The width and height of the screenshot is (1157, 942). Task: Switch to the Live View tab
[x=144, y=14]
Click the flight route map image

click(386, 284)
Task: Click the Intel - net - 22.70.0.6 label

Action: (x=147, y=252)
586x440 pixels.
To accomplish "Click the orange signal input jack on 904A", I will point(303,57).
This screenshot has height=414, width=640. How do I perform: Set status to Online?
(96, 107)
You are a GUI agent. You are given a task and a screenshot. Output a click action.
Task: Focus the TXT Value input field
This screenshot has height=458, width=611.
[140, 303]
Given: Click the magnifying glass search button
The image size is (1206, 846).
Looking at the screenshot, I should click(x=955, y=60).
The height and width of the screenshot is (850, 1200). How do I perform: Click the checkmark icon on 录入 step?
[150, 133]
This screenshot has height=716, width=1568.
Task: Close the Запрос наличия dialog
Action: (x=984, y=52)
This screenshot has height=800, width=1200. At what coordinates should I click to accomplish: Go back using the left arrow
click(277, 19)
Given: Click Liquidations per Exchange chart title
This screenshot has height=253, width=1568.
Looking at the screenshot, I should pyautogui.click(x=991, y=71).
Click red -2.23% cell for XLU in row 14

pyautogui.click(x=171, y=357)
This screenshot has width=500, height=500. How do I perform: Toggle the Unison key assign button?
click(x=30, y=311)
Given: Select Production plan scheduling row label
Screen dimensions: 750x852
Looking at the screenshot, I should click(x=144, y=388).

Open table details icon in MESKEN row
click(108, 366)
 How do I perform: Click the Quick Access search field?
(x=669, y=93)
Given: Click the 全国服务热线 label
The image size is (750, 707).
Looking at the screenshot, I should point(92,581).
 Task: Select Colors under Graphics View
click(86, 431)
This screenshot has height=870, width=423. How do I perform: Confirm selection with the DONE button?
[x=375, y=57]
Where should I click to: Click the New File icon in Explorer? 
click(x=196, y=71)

□ □ □ □ □ □ □

The reply should hold only the lines from the beginning of the listing to the line with "586x440 pixels.", both ends included, unchanged.

The width and height of the screenshot is (1157, 942). Task: Switch to the Live View tab
[x=144, y=14]
Click the flight route map image

click(386, 284)
Task: Click the Intel - net - 22.70.0.6 label

Action: (x=147, y=252)
586x440 pixels.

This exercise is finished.